In these cases, we reach our three main sponsors – individuals who give us only their first names and mobile phone contacts but always appear when we call them.
“The sponsor will visit the aid seeker’s home to verify they are poor before giving money.”
Those who go through Alley #96 can see two big cloth banners hanging on the wall on either side of the alley mouth saying free coffins and other funeral assistance will be provided 24 hours a day, and having Viet’s mobile phone number below.
Viet says he cannot remember how many coffins have been donated to people in need from various districts around HCMC over the past 14 years.

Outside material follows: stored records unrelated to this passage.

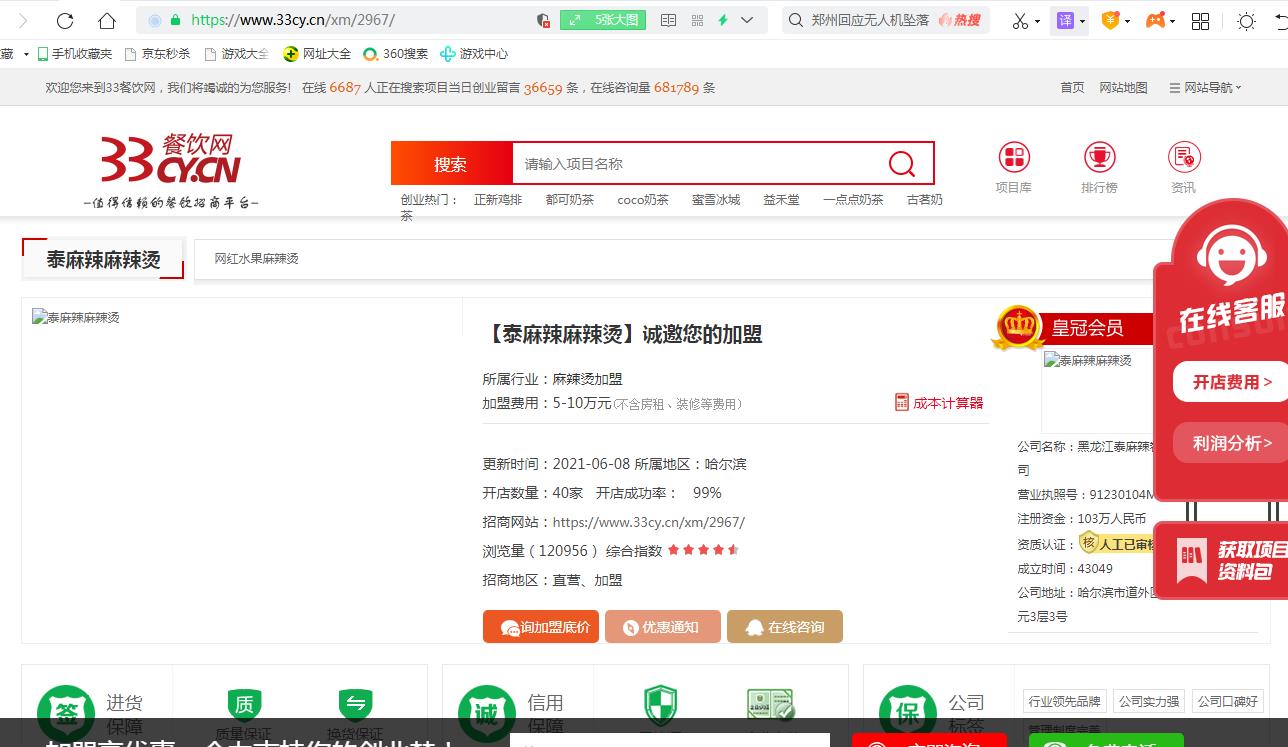Open 360搜索 bookmark in bookmarks bar
1288x747 pixels.
395,54
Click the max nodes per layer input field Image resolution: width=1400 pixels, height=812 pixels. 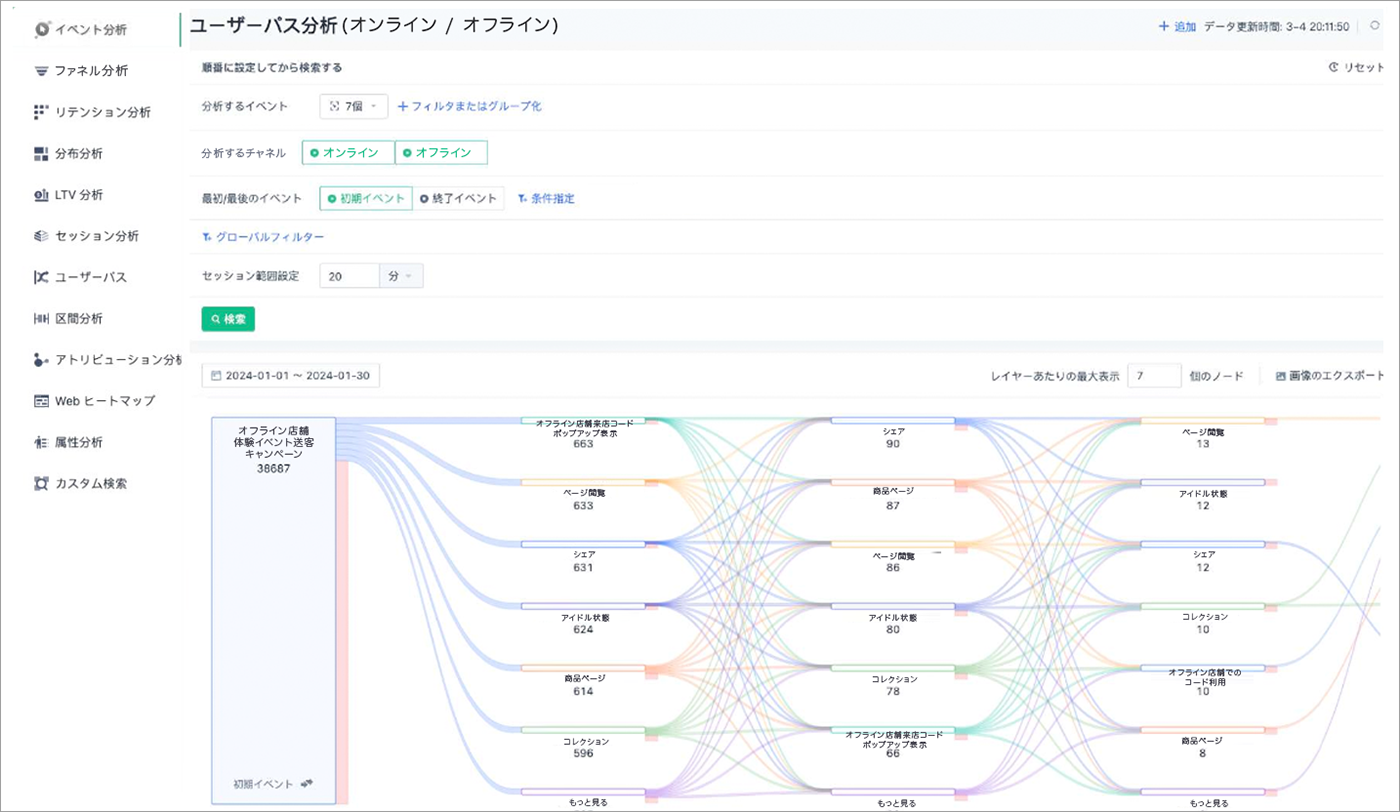point(1153,376)
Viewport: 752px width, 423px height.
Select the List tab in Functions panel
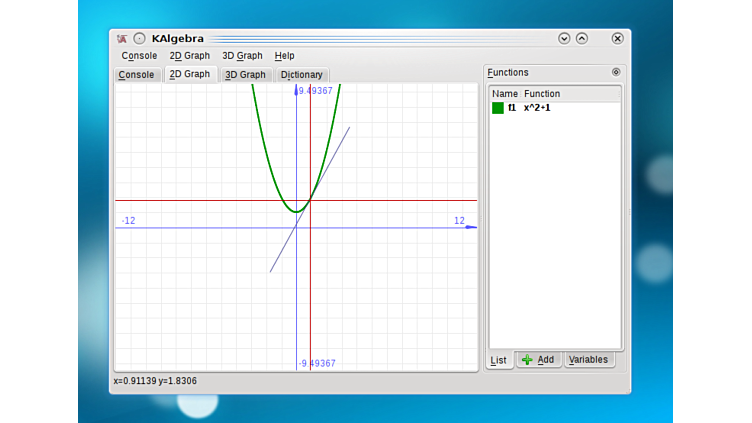tap(499, 360)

The latest beneficiary was the family of a xe ôm driver in Phu Nhuan District, who died at 57 of liver cancer.
In early 2012 Viet set up a free medicine cabinet containing first-aid items for traffic accident victims.
“Traffic accidents are common on this busy [Phan Dinh Phung] street. In the past we had to rush to drugstores 200-300 meters away to buy iodine, cotton, and adhesive dressing. But at noon or late night, the drugstores would be closed. So we set up a medicine cabinet with money from local residents.”
Also in 2012 he and his wife placed a jar of iced tea in front of the alley for thirsty passers-by.
“We spend only VND20,000 ($1) buying tea and ice and a little time boiling water every day but can help 100 people relieve their thirst with 40 liters of iced tea,” he says.
“Passers-by, students, lottery ticket sellers, cargo tricycle drivers, and anyone else can drink here or fill water in their bottles for free.”
A passer-by stops to drink Viet's free iced tea on May 26, 2015. Photo: Thao Vi
Viet fills the tank of iced tea on May 26, 2015. Photo: Thao Vi
Late last year Viet decided to put up another medicine cabinet containing analgesics and drugs for flu and diarrhea with financial support from locals.
Both cabinets are on the right-side wall at the alley entrance.
Viet said in the beginning he had not locked the cabinets, but has had to do so after several thefts.
These days, Viet, Do Van Phuc, 61, his friend and another xe ôm driver, and Hanh, a woman who sells bánh cuốn (rolled rice cake) in the alley through the night – but who does not want to speak with the media or reveal her full name -- each keep their keys to ensure that the medicines are always available for those in need.
This medicine cabinet has been hung on the wall since last year. It contains analgesics and drugs for flu and diarrhea. Photo: Thao Vi
Viet has also repaired motorbikes for free and gifted tires to disabled customers for years.
His kindness has inspired other people who live or work in the alley to follow suit, Phuc says.
He now offers free rides for the poor.
In recent years, on four days every lunar month, Viet and Phuc, Hanh and seven other local residents provide free vegetarian meals for around 300 poor people a day.
“It costs VND8 million a month for the vegetarian meals. We raise funds from locals and cook the meals,” Viet says.